Saturday, August 24, 2024

Time and Tide by Edd Vick and Manny Frishberg

 


"Time and Tide" by Edd Vick and Manny Frishberg, in Black Cat Weekly, #155. 

After a dozen years of cavorting with dolphins in a bikini at Ocean Planet, I found myself out of work when all the live dolphin shows shut down. Damn PETA.

But our intrepid narrator has a plan to get rich.  She lives on the Treasure Coast of Florida and she is training two dolphins, Scott and Zelda, to hunt for artifacts on the ocean bottom and bring them to her.  Things like gold coins from ancient Spanish shipwrecks.

Clever plan, until a surfer arrives on her favorite beach.  And not just any surfer but a video influencer with an entourage.  Can she get rid of him and his buddies before the King tide comes?

An intriguing story. 

Sunday, August 18, 2024

Don't Push Me, by Liza Cody


 "Don't Push Me," by Liza Cody, in Ellery Queen Mystery Magazine, July/August 2024.

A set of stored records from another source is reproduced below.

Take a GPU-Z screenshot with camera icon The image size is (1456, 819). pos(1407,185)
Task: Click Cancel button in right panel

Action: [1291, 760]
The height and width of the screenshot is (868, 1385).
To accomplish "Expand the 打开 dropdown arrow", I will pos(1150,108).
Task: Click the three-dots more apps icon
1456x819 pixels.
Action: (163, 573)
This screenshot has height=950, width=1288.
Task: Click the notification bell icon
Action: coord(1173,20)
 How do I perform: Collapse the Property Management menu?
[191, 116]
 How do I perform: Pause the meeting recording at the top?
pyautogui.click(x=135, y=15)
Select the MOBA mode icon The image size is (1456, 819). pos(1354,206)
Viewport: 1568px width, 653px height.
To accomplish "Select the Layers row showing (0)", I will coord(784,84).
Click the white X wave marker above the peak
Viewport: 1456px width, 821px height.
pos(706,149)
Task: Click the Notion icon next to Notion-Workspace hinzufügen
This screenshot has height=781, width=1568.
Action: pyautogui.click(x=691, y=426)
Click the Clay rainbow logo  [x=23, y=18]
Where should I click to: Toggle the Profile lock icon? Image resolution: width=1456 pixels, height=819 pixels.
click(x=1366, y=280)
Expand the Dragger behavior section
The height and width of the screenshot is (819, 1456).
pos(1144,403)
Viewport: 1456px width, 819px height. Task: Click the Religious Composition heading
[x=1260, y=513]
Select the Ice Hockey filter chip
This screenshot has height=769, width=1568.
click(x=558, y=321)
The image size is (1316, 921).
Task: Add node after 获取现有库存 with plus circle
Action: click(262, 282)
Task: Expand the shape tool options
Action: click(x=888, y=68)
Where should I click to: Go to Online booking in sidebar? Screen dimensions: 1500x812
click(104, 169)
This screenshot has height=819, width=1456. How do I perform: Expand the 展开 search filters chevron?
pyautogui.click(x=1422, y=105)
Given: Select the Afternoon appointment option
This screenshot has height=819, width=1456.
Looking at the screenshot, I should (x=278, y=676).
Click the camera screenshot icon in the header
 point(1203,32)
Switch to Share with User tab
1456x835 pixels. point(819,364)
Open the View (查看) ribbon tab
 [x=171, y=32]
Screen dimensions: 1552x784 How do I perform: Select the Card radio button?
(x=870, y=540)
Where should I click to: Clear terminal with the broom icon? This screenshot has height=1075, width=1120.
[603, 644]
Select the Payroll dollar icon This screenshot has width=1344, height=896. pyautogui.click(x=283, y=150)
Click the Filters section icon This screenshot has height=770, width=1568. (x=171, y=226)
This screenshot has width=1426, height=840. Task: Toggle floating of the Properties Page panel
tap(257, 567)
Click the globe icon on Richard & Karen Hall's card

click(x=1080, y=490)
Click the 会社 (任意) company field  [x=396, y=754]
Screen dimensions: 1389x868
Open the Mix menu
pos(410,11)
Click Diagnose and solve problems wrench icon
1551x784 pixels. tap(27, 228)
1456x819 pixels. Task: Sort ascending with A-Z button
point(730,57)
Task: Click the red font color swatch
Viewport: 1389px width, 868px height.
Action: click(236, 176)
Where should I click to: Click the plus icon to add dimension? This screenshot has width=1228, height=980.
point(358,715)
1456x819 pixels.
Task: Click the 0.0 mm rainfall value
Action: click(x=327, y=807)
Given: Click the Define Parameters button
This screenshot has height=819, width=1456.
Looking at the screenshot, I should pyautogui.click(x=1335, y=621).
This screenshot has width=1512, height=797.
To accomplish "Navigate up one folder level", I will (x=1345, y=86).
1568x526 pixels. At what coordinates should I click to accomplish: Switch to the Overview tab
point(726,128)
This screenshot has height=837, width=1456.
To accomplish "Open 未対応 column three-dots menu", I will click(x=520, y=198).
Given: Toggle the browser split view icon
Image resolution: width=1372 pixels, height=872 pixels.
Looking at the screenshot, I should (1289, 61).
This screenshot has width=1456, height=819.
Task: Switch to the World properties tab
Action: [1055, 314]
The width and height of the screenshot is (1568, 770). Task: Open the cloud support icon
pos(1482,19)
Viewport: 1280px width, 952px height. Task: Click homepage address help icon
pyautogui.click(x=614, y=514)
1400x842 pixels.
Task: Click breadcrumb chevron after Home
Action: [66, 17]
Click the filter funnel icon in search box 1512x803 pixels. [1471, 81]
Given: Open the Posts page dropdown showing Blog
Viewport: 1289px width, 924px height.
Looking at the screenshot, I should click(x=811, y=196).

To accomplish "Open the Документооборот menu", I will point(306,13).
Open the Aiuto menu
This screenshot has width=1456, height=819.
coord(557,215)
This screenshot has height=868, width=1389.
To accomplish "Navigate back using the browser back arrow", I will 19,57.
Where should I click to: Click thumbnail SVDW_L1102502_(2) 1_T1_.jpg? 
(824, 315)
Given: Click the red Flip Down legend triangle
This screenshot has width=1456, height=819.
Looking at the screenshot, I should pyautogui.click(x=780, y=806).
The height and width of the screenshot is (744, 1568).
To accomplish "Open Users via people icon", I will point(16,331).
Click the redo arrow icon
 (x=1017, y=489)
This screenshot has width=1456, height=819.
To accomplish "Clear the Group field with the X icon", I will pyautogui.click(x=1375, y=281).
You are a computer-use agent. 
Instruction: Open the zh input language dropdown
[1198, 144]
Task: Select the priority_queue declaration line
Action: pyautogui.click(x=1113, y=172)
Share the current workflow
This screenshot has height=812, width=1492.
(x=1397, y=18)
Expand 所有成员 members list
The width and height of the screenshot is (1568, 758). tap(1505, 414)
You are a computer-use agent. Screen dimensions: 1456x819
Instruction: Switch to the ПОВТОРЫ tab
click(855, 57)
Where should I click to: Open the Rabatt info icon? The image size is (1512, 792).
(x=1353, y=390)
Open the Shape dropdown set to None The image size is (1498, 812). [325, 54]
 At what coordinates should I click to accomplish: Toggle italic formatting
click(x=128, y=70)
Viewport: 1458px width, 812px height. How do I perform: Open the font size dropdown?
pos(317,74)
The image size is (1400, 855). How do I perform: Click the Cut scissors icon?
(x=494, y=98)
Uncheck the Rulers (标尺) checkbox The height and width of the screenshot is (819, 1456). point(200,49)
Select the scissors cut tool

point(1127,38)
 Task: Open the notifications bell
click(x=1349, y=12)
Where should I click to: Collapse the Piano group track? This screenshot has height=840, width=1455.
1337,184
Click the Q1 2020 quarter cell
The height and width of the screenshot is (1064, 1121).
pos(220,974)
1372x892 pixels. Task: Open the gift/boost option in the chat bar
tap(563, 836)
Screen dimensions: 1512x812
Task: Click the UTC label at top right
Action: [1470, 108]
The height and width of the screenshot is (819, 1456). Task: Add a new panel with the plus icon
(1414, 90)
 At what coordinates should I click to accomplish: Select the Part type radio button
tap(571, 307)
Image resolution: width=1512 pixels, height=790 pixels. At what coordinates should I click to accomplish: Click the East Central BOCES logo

 This is the fourth story by Cody to make this page. 

I have said before that dialog is character and so is first person narration.  

I'm unfairly known in my regiment as Basher Belker.  The joke is that I hit first and think later.  I don't care.  Women are outnumbered twenty to one where I work, so it's not a bad nickname to have.  It's certainly better than my other moniker -- Shrimp.

Debby Belker is a squaddy - a British soldier.  She has seen a lot of combat overseas but this story takes place in England and the trouble starts when she sees a man beating a small boy. True enough, she hits first and asks questions after.  Turns out the boy  is a thief, but the man is selling counterfeit goods.  The police have no interest in prosecuting him but Belker takes advantage of a possibility that does not exist in the United  States: She organizes a private prosecution.

Turns out the syndicate the bad guy is working for objects to this.  They have some violent plans for our hero.  But Basher Belker is a long way from a soft target.  A terrific story of an underdog that bites hard.

Monday, August 12, 2024

Home Game, by Craig Faustus Buck


"Home Game," by Craig Faustus Buck, in Alfred Hitchcock's Mystery Magazine, July/August 2024.

This is Buck's fourth appearance in this column. 

Sometimes it can be fun to do a mash-up of familiar story types.  We have all read plenty of stories of spouses angered to the point of wanting to kill each other.  And we have encountered many tales of home invasion.  But this is the fonly story I can recall in which the home invader may have  actually been hired to kill a spouse.

And you can understand how these two have gotten on each other's nerves.  Teddy speaks in sports cliches.  "Take the ball and run with it."

Reni, on the other hand, is deep into mindfulness and self-affirmations.  "Fear of failure does not control me." I don't think I would care to listen to either of them for, say, years.

When Stuckey shows up in the middle of the night claiming that he has been hired for a hit it seems plausible.  What follows is a nice suspense tale as plans are revealed and begin to unravel. 

Monday, August 5, 2024

The Art of Cruel Embroidery, by Steven Sheil


 "The Art of Cruel Embroidery," by Steven Sheil, in Alfred Hitchcock's Mystery Magazine, July 2024.

A historical mystery spread out over decades, and a  classic love triangle.

It starts in Macon, Georgia, in 1948. Woody Wyle is a tailor specializing in the highly decorated clothes favored by country singers.  One day an up-and-comer named Eddie Prospect enters his shop and covets a jacket he can't afford.  So begins a relationship of ebbs and flows, sun and storm,  as Eddie becomes a star and  Woody becomes tailor to the stars.

Woody knows that his looks and personality are never going to make him a sex symbol like Eddie and that's fine until he falls in love with Sammi-Jo.  Inevitably she falls for Eddie, and inevitably, he's a user of women or, as he puts it "not the marrying kind."

What follows is a well-written tale of vengeance, plotted and carried out over decades.